** SOURCE MATERIAL follows **

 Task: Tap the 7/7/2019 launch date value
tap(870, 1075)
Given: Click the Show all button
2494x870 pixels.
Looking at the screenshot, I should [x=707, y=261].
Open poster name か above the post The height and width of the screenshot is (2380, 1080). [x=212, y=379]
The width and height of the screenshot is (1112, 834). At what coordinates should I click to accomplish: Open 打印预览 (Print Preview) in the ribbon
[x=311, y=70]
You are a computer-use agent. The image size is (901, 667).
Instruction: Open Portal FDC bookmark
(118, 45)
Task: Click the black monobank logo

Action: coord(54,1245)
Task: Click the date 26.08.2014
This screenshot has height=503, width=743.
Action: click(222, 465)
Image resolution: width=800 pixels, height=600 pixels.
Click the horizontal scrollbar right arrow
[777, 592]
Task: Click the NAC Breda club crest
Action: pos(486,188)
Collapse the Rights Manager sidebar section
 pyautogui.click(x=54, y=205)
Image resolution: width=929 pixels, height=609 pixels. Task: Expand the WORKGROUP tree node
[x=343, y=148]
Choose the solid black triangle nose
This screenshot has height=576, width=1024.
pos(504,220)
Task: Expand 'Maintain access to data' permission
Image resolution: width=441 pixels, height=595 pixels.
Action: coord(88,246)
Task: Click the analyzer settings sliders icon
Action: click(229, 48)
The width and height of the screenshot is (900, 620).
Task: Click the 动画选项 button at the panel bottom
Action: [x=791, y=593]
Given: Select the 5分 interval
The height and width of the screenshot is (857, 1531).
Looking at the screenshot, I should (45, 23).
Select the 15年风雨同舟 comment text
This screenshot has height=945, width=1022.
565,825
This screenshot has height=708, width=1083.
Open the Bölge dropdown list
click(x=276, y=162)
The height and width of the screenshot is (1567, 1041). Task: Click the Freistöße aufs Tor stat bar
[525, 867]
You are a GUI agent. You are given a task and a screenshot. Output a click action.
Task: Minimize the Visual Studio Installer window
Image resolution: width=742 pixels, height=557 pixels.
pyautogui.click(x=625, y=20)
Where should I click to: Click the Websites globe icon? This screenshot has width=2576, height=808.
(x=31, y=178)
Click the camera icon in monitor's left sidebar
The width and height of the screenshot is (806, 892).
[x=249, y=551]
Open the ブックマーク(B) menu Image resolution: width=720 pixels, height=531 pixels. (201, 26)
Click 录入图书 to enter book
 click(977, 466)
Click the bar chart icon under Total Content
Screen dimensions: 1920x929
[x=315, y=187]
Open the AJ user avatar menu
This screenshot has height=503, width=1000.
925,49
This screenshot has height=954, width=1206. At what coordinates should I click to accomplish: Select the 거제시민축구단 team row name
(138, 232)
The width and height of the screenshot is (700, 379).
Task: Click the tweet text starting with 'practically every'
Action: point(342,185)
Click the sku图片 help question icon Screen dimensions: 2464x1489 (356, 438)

** End of SOURCE MATERIAL **

» **YOUR INSTRUCTIONS**
Find "Choose the solid black triangle nose" in the entries above, then repeat its line and all lines after it exactly, down to the last line.

» **REPLY**
Choose the solid black triangle nose
This screenshot has height=576, width=1024.
pos(504,220)
Task: Expand 'Maintain access to data' permission
Image resolution: width=441 pixels, height=595 pixels.
Action: coord(88,246)
Task: Click the analyzer settings sliders icon
Action: click(229, 48)
The width and height of the screenshot is (900, 620).
Task: Click the 动画选项 button at the panel bottom
Action: [x=791, y=593]
Given: Select the 5分 interval
The height and width of the screenshot is (857, 1531).
Looking at the screenshot, I should (45, 23).
Select the 15年风雨同舟 comment text
This screenshot has height=945, width=1022.
565,825
This screenshot has height=708, width=1083.
Open the Bölge dropdown list
click(x=276, y=162)
The height and width of the screenshot is (1567, 1041). Task: Click the Freistöße aufs Tor stat bar
[525, 867]
You are a GUI agent. You are given a task and a screenshot. Output a click action.
Task: Minimize the Visual Studio Installer window
Image resolution: width=742 pixels, height=557 pixels.
pyautogui.click(x=625, y=20)
Where should I click to: Click the Websites globe icon? This screenshot has width=2576, height=808.
(x=31, y=178)
Click the camera icon in monitor's left sidebar
The width and height of the screenshot is (806, 892).
[x=249, y=551]
Open the ブックマーク(B) menu Image resolution: width=720 pixels, height=531 pixels. (201, 26)
Click 录入图书 to enter book
 click(977, 466)
Click the bar chart icon under Total Content
Screen dimensions: 1920x929
[x=315, y=187]
Open the AJ user avatar menu
This screenshot has height=503, width=1000.
925,49
This screenshot has height=954, width=1206. At what coordinates should I click to accomplish: Select the 거제시민축구단 team row name
(138, 232)
The width and height of the screenshot is (700, 379).
Task: Click the tweet text starting with 'practically every'
Action: point(342,185)
Click the sku图片 help question icon Screen dimensions: 2464x1489 (356, 438)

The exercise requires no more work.